● TASK: Nothing but the lines from the one containing "イーズのみらい事業 (998, 1979)" through the end of the entries should be set down, each exactly as written.

● EXERCISE DATA:

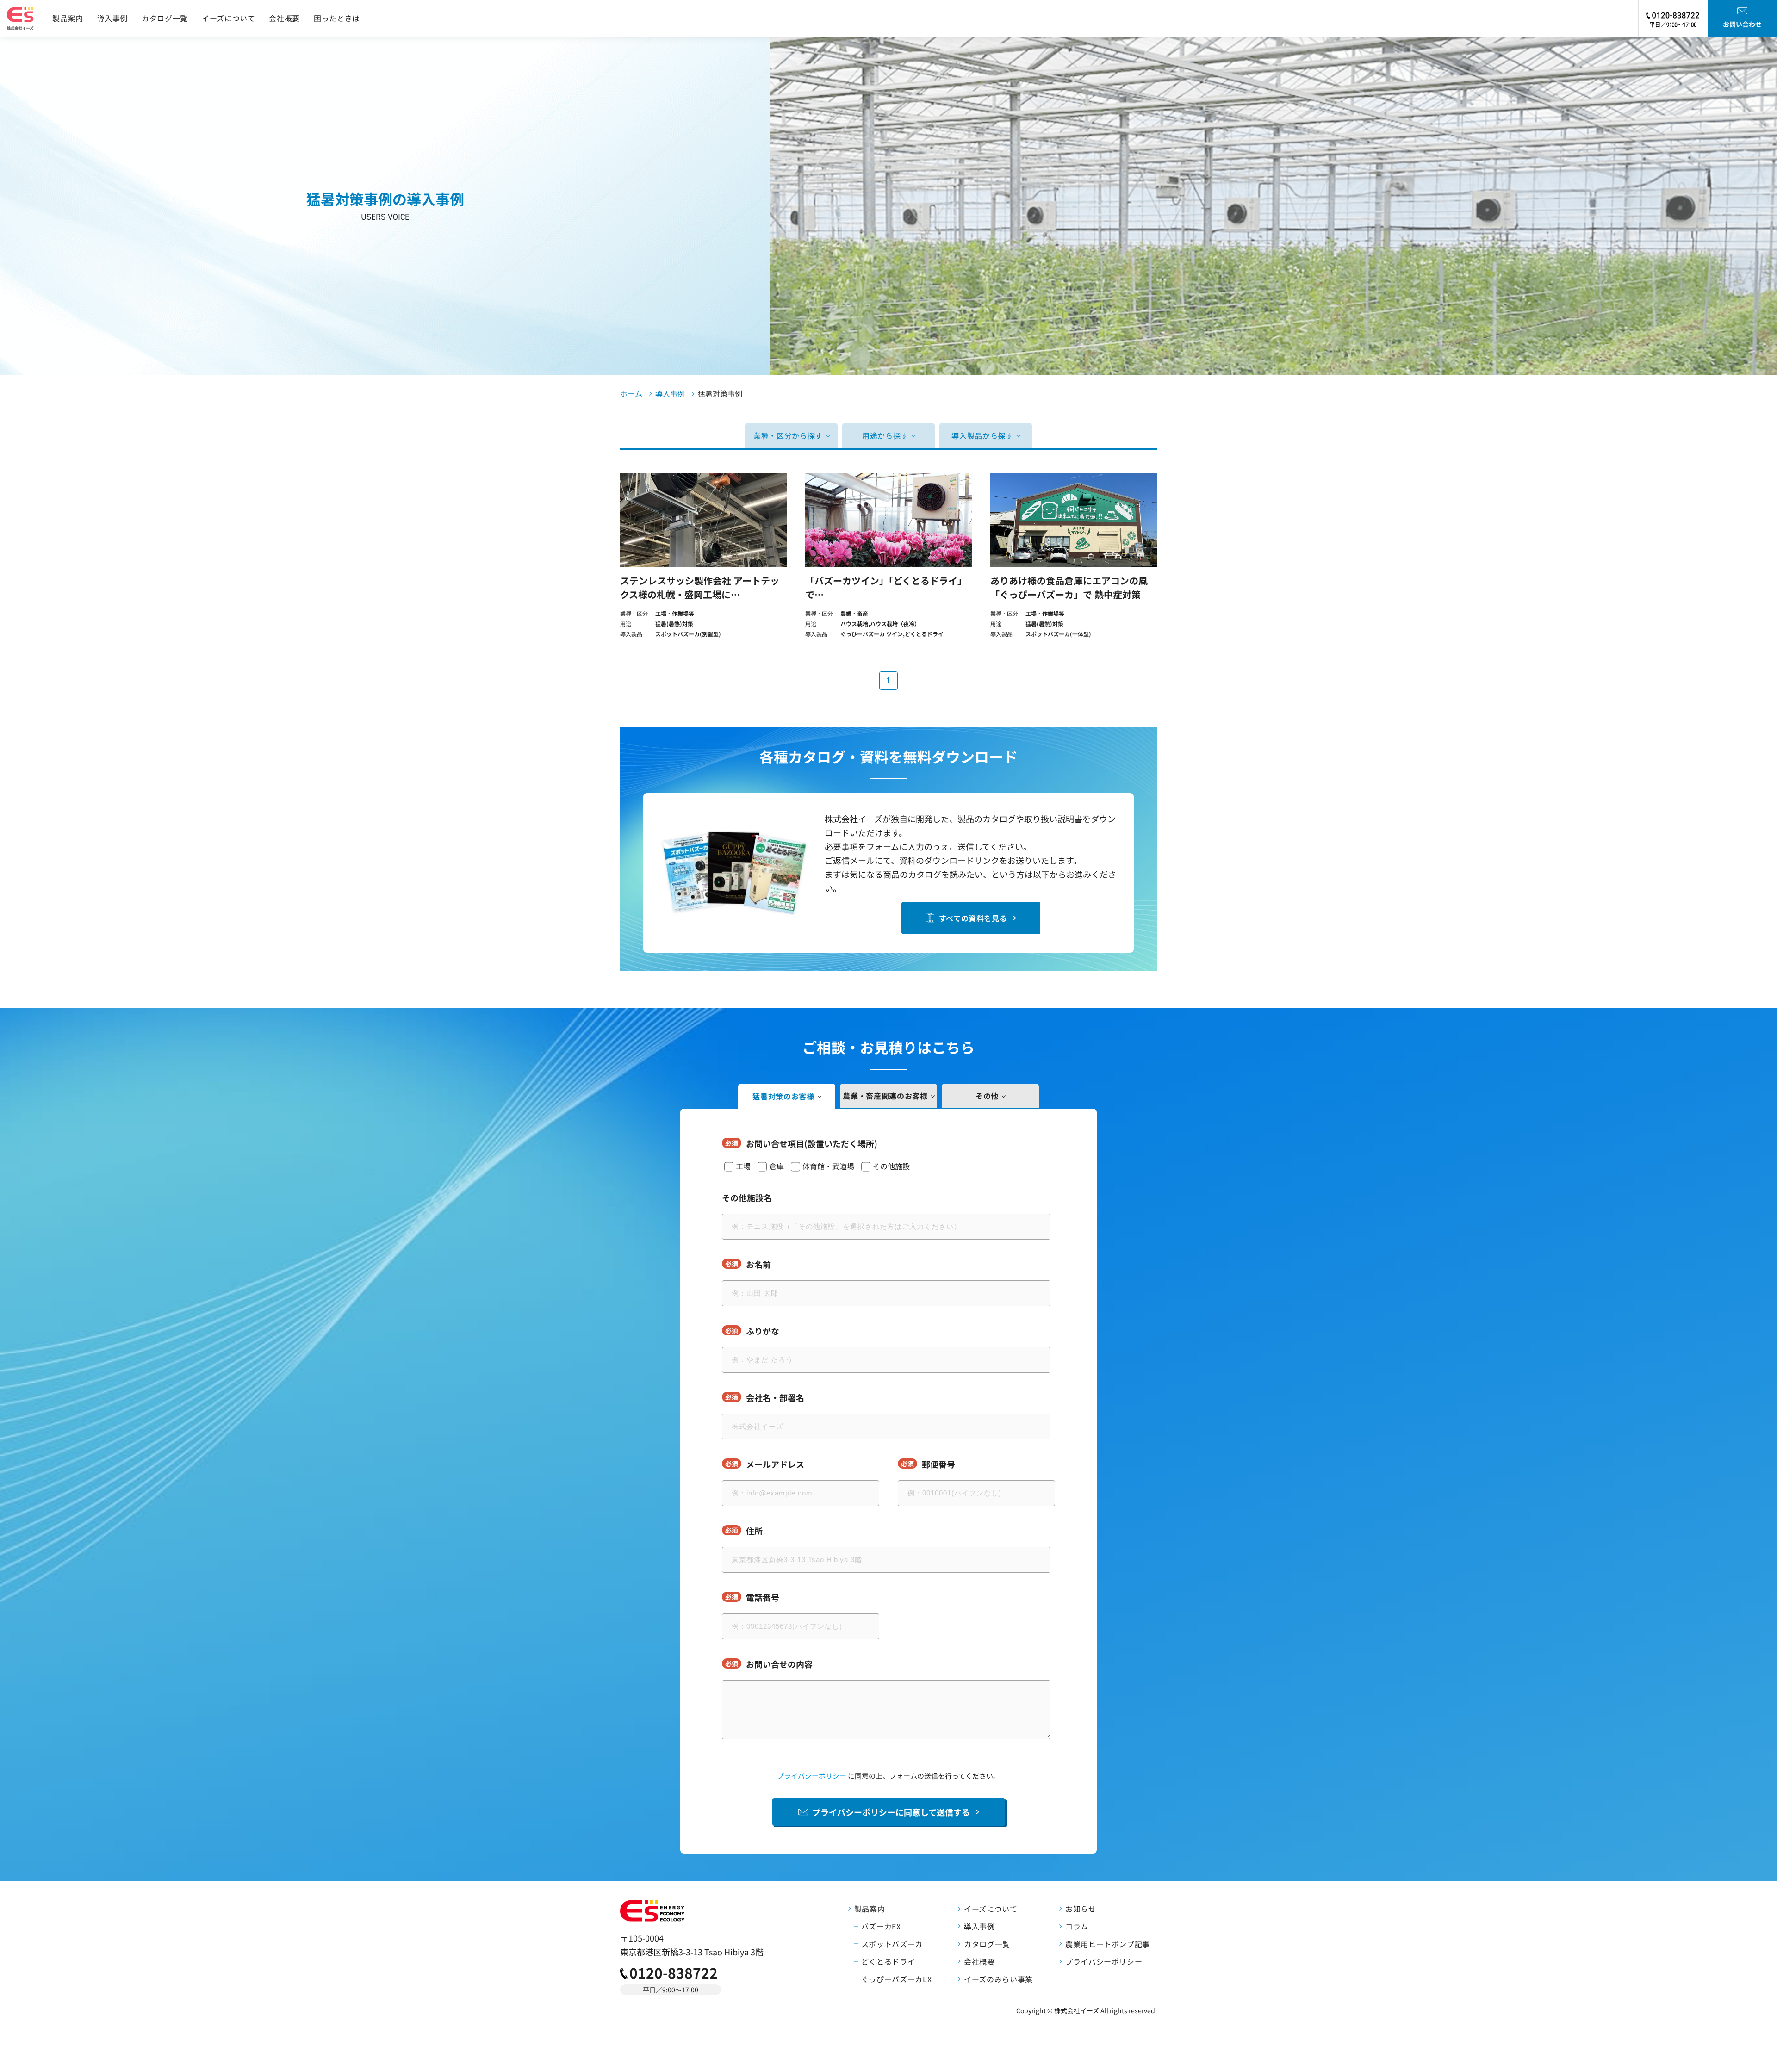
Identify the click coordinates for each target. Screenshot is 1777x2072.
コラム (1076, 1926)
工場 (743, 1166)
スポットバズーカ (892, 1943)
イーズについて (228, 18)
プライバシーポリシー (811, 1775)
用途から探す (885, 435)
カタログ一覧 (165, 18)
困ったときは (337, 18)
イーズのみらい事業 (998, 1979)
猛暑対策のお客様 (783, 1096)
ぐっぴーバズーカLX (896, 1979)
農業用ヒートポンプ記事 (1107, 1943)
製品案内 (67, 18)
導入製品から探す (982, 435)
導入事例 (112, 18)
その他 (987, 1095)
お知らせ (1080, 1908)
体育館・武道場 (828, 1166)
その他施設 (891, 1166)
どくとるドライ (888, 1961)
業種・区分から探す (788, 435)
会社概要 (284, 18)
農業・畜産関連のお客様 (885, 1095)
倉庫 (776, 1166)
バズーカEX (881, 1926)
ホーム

● SOLUTION:
イーズのみらい事業 (998, 1979)
猛暑対策のお客様 (783, 1096)
ぐっぴーバズーカLX (896, 1979)
農業用ヒートポンプ記事 (1107, 1943)
製品案内 (67, 18)
導入製品から探す (982, 435)
導入事例 (112, 18)
その他 (987, 1095)
お知らせ (1080, 1908)
体育館・武道場 (828, 1166)
その他施設 (891, 1166)
どくとるドライ (888, 1961)
業種・区分から探す (788, 435)
会社概要 (284, 18)
農業・畜産関連のお客様 (885, 1095)
倉庫 (776, 1166)
バズーカEX (881, 1926)
ホーム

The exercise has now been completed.